Records for this exercise
..............................

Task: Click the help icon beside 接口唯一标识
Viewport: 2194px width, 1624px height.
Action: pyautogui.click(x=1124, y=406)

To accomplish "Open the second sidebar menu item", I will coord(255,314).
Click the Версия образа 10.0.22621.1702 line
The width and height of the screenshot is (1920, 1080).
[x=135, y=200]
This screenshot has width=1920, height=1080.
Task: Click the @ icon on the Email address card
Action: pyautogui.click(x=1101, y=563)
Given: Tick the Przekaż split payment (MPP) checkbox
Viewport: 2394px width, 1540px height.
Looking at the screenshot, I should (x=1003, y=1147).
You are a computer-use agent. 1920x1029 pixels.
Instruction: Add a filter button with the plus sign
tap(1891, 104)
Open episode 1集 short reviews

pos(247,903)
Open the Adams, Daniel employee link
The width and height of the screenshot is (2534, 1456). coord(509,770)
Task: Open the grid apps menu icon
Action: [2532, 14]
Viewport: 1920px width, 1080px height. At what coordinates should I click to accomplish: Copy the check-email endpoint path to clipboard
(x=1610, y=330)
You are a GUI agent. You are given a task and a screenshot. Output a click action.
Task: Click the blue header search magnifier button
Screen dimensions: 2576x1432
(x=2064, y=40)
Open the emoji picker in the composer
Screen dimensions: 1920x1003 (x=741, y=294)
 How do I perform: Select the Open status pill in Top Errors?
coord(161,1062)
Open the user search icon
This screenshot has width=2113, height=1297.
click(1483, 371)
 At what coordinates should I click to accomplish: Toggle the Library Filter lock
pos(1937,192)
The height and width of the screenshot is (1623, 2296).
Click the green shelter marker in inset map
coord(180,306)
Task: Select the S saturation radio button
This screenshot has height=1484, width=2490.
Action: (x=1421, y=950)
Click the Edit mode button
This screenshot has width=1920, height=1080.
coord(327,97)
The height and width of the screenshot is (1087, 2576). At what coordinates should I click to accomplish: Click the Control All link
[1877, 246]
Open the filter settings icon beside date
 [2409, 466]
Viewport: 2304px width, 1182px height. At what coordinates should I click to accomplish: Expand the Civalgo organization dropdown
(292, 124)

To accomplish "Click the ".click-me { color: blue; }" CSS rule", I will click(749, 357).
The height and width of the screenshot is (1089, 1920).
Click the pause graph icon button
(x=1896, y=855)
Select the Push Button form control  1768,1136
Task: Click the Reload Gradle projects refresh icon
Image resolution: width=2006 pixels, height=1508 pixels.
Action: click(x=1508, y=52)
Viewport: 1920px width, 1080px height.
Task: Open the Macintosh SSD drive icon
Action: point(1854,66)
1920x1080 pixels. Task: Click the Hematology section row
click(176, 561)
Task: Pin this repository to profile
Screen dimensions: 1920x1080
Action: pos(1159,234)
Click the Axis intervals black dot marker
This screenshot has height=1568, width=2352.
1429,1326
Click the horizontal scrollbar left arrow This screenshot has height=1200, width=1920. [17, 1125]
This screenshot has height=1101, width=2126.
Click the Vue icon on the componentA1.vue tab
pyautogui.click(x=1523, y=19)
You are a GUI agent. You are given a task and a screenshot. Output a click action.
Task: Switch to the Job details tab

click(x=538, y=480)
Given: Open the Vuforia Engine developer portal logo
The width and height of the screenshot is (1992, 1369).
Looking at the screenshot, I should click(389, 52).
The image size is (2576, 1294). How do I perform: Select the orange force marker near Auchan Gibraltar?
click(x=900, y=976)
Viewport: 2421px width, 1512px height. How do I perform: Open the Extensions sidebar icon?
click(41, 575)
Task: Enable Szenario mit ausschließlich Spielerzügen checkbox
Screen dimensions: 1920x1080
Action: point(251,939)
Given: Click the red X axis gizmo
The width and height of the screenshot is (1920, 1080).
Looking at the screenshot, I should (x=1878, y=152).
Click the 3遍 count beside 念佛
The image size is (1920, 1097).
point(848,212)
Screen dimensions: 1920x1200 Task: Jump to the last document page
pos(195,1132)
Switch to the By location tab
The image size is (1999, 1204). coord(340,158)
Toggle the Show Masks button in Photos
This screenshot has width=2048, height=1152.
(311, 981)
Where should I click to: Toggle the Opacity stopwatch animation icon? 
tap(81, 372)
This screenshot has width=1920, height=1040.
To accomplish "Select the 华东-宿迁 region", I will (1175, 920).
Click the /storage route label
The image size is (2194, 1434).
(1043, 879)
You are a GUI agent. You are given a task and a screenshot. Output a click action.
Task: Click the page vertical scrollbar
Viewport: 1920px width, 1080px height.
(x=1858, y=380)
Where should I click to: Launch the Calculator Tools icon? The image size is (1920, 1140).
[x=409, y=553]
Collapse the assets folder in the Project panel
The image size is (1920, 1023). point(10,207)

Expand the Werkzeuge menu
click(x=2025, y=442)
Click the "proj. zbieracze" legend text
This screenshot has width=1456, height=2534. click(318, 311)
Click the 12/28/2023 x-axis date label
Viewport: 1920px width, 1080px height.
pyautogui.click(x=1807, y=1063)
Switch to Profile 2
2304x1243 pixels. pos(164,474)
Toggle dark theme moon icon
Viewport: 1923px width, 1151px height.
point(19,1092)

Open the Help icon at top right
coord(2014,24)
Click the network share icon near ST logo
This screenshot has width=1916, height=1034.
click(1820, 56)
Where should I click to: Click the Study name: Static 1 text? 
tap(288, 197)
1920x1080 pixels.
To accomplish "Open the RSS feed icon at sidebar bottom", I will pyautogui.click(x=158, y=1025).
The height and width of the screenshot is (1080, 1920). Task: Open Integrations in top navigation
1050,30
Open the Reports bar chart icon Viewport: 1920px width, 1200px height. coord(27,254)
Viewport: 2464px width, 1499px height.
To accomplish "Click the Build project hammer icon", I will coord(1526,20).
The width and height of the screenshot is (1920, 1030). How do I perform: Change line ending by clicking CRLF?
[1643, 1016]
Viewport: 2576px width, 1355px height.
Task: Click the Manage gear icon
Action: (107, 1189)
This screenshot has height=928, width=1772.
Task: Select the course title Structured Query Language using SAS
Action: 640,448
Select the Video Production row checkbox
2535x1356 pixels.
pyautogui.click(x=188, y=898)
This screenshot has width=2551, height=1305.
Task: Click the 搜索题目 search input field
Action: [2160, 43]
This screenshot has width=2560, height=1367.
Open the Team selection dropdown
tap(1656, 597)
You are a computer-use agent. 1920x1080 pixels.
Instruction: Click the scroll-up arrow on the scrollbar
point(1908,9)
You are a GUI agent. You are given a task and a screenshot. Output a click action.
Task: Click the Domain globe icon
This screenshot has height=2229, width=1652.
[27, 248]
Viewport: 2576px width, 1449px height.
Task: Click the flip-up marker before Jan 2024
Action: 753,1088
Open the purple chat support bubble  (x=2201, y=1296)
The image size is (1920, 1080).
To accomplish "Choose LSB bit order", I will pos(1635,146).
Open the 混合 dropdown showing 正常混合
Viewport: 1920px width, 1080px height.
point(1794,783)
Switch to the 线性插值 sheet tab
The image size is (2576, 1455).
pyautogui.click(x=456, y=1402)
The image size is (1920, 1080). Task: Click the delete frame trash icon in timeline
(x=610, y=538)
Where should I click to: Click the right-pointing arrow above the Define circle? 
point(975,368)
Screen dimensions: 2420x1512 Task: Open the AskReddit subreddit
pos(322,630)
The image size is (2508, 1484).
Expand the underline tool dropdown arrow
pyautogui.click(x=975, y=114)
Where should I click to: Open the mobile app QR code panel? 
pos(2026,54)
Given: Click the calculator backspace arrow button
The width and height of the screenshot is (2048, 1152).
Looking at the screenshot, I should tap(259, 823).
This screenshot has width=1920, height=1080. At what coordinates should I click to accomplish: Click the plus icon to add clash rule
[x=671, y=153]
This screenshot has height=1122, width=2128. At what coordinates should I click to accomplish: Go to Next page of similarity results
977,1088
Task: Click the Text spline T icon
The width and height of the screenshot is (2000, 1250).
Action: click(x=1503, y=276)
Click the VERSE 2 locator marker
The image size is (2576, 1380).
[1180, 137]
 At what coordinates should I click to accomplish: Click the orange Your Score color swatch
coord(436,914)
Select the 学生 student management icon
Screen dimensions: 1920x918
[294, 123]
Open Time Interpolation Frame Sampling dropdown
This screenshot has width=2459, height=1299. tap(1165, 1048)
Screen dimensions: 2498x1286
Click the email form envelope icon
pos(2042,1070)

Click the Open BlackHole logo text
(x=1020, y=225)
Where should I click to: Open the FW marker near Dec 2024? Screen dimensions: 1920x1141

..............................

Each line in the listing above that includes "computer" is to be copied.

Worked solution
You are a computer-use agent. 1920x1029 pixels.
You are a computer-use agent. 1920x1080 pixels.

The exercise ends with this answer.